May 17, 2018
Review: Alan Rudolph’s ‘Ray Meets Helen’ Makes for an Ample Reunion with Keith Carradine
Even in his prime, Alan Rudolph always seemed lost in time, nostalgic for an unlived past. His flawed characters reflect this alienation to modernity, fatalistically drawn towards each other in expressionistically empty cities populated only by other luckless, lonely ensemble members. He is a genuine romantic, working against a mainstream Hollywood that seems historically unkind to romantics — see also the similarly neglected career trajectories of other scrappy, romantic classicists such as Hal Hartley or Whit Stillman — held in high regard by those with the pleasure of having stumbled upon him but criminally unrecognized otherwise. In a vast filmography of 22 feature films shot over 30 years, this isolation has never resounded more autobiographically than in Ray Meets Helen, his long-awaited return to filmmaking after some 16 years of inactivity.
The production is significant all-around. Ray Meets Helen marks Rudolph’s sixth collaboration with Keith Carradine, as well as Sandra Locke’s first role in almost two decades.
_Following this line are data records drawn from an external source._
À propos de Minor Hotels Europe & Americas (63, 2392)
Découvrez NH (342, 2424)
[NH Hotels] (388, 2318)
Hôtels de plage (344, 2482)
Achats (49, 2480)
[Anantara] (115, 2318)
These ellipses, paired with a grand reunion between director and muse, is significant subtext, leaving a separation of production details from the art difficult but ultimately unnecessary. What is already a charming film becomes further imbued with poignancy by autobiographical throughlines that drastically improve one’s viewing experience. In its narrative, two desperate, elderly strangers with nothing left to live for who meet in a whirlwind of circumstances after coincidentally running into a large sum of money, and what was once the agitator of their depraved lifestyles is now a catalyst for reinvention. Just as Rudolph was limited by his finances, spending a career scrounging up funds for future projects, Ray and Helen find their potential squandered, then rewarded.
This theme of reinvention, of embodying one’s fantasies, manifests well. It is a film of old dogs learning new tricks. Carradine and Locke give sympathetic performances as the two title characters, who both adopt wealthy personas but remain informed by their past struggle. Rudolph himself, whose visual experimentation was also somewhat shaped in the past by budget restraint, continues this trend into the uncharted west of a digital 21st century. His vision of Los Angeles, which emphasizes the unpleasantries of the city — the arid heat, the superficiality — is jarring at first, with a slickness that contrasts the gritty film aesthetic utilized prior. It remains genuinely evocative, however, still scarcely populated and embodying overwhelming loneliness. But he doesn’t make depressing films, and this initial aesthetic is uplifted by constant playful banter and punctuated by moments of euphoric transgression, expressionistically conveyed with flurries of superimposition and sound.
Rudolph remains an ample wordsmith, positioning the disconnect between his dialogue and the characters into a dreamy affect. The estrangement between characters themselves is also conveyed in such a paradoxical manner; it occasionally seems as if they are speaking in soliloquies, but listen carefully, for he laces his dialogue skillfully with double-entendres that permit his characters to intuitively have two conversations at once. Each line flows well with the other’s response, then once more with their own. At the precise moment of watching Ray Meets Helen, this acuity with language lends itself to the film’s subtle lyricism. However, despite this light disposition, this is not an underwhelming film, and the feelings linger prominently.
The emotional climax, a duet of “Beautiful Dreamers,” becomes a repeated musical motif. It is an apt ballad: published posthumously, crafted a few days prior to songwriter Stephen Foster’s death. The lyrics are hopelessly romantic, even naive, and may be directed to the memory of somebody long passed, but one need not listen carefully to feel the impact of its emotions. This effortless, unassuming empathy characterizes the film as a whole: delicate, immensely strange, but filled with a singular Rudolphian magic.
Ray Meets Helen is now in theatrical release.